Planning for and Responding to Software Failures

Planning for and Responding to Software Failures

You’ve probably heard Murphy’s law: “Whatever can go wrong, will go wrong.” That sounds hyperbolic, perhaps because it’s a watered-down version of the actual quote: “Things will go wrong in any given situation, if you give them a chance.” That sounds about right!

With proper testing, simulation, and release procedures, your team should be able to avoid most common software system failures. However, despite your best efforts, something important is going to break, and it’s probably going to happen at the worst possible time.

There are plenty of excellent resources available on how to engineer stable, fault-tolerant, resilient software systems (like Google’s awesome free SRE book). This article will focus more on the human side of things, including how to strengthen your development team by helping them learn from failures.

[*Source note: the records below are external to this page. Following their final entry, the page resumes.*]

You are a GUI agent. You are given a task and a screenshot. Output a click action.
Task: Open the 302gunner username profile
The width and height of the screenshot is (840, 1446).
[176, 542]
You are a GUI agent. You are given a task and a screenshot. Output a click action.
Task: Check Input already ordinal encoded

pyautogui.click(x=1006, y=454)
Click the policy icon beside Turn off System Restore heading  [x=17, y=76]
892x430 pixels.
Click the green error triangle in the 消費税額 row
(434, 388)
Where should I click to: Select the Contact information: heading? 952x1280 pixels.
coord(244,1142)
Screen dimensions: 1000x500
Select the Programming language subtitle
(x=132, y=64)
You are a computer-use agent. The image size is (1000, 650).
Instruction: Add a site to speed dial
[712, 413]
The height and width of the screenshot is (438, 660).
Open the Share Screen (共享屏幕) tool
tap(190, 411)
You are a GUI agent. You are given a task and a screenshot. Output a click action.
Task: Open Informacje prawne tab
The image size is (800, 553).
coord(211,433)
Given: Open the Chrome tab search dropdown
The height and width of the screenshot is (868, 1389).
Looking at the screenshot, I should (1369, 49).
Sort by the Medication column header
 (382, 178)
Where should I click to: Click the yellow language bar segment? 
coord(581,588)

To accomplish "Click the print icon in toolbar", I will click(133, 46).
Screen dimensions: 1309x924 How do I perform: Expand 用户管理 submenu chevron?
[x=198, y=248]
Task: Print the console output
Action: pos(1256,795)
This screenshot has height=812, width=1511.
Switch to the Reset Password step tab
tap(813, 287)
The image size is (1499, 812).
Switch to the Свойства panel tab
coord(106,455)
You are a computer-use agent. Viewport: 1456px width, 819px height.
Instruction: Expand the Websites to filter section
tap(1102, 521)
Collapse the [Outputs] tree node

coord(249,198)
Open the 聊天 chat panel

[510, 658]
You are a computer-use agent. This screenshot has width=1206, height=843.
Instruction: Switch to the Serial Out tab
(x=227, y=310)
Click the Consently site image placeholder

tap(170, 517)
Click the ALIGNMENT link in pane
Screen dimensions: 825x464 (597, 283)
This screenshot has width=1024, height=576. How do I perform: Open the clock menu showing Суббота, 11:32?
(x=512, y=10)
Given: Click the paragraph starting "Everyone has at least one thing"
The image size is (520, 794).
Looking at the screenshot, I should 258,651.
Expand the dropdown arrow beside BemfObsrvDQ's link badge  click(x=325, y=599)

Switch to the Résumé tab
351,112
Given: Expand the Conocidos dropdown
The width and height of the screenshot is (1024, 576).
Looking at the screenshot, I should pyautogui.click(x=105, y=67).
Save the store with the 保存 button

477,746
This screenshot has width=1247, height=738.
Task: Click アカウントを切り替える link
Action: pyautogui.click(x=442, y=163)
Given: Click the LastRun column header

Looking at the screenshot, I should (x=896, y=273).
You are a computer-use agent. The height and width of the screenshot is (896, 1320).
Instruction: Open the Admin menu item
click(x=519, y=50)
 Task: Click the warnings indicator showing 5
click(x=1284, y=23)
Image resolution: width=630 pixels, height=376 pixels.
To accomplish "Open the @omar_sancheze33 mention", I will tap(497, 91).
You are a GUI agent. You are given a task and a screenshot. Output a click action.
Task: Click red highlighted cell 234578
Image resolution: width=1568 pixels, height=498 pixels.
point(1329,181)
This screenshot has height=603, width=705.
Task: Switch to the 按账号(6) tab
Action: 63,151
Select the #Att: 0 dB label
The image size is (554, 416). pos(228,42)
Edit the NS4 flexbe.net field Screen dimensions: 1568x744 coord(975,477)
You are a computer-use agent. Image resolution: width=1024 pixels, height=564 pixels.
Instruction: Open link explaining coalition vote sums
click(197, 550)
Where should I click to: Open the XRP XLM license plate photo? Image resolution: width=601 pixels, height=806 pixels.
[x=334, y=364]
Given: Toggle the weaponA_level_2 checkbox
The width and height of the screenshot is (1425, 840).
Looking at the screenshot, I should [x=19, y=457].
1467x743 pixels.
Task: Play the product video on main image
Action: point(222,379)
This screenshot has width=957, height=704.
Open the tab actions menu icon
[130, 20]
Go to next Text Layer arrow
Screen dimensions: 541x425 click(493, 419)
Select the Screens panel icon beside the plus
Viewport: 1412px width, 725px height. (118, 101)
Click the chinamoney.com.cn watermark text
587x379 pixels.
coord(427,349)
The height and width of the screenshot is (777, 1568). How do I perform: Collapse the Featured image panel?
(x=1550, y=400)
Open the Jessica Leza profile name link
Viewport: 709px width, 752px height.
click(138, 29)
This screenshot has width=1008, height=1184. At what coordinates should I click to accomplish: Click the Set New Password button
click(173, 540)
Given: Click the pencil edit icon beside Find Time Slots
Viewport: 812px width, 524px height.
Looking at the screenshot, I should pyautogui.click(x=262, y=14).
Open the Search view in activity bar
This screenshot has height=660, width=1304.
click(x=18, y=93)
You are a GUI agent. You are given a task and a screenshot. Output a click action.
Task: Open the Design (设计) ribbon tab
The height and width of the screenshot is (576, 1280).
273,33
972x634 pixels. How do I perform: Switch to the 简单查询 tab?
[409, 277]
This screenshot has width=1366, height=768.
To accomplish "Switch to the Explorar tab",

There are a multitude of ways in which software systems can fail. Teams that are scaling up and are resource-constrained often take a lot of shortcuts, which may come back to bite them when volume increases all of a sudden. On teams that grow too quickly, developers may break each other’s code without realizing it, unless their testing is rock solid. Nobody wants to write buggy code or build brittle systems, but in the never-ending balancing act that is agile development, mistakes inevitably get made.

Anticipate Failures with a Pre-Mortem

The best defense can sometimes be a thorough analysis of your weaknesses along with a review of your release plan. A technique called the “pre-mortem” can be very effective at uncovering potential failures before you’ve even pushed the code (see the full pre-mortem procedure here). To hold a pre-mortem, gather your team in a room and block off at least thirty minutes. You’ll need to set the stage with an introduction to get everyone thinking in the right way. The prompt goes like this:

“I want everyone to imagine themselves in the near future, wherein the release that we have planned for tomorrow was a complete and total disaster. Our customers are furious, we’re losing tons of money, and our CEO is pulling her hair out. Now, what went wrong?”.

Basically, the purpose is to give your team permission to be as cynical and paranoid as possible, for the purpose of imagining anything and everything that could go wrong. It can be a little uncomfortable at first, but once ideas start to fly you can uncover some really useful information. Make sure to write everything down and send out a summary of the findings to the team afterward.

How to Lead During an Outage

One quality of an excellent engineering manager is the ability to act quickly, decisively, and without blame when the shit hits the fan [is this ok?]. It can be terrifying when things break and everyone around you starts to panic. Your job is to get to the root of the problem and communicate a plan of action, ASAP.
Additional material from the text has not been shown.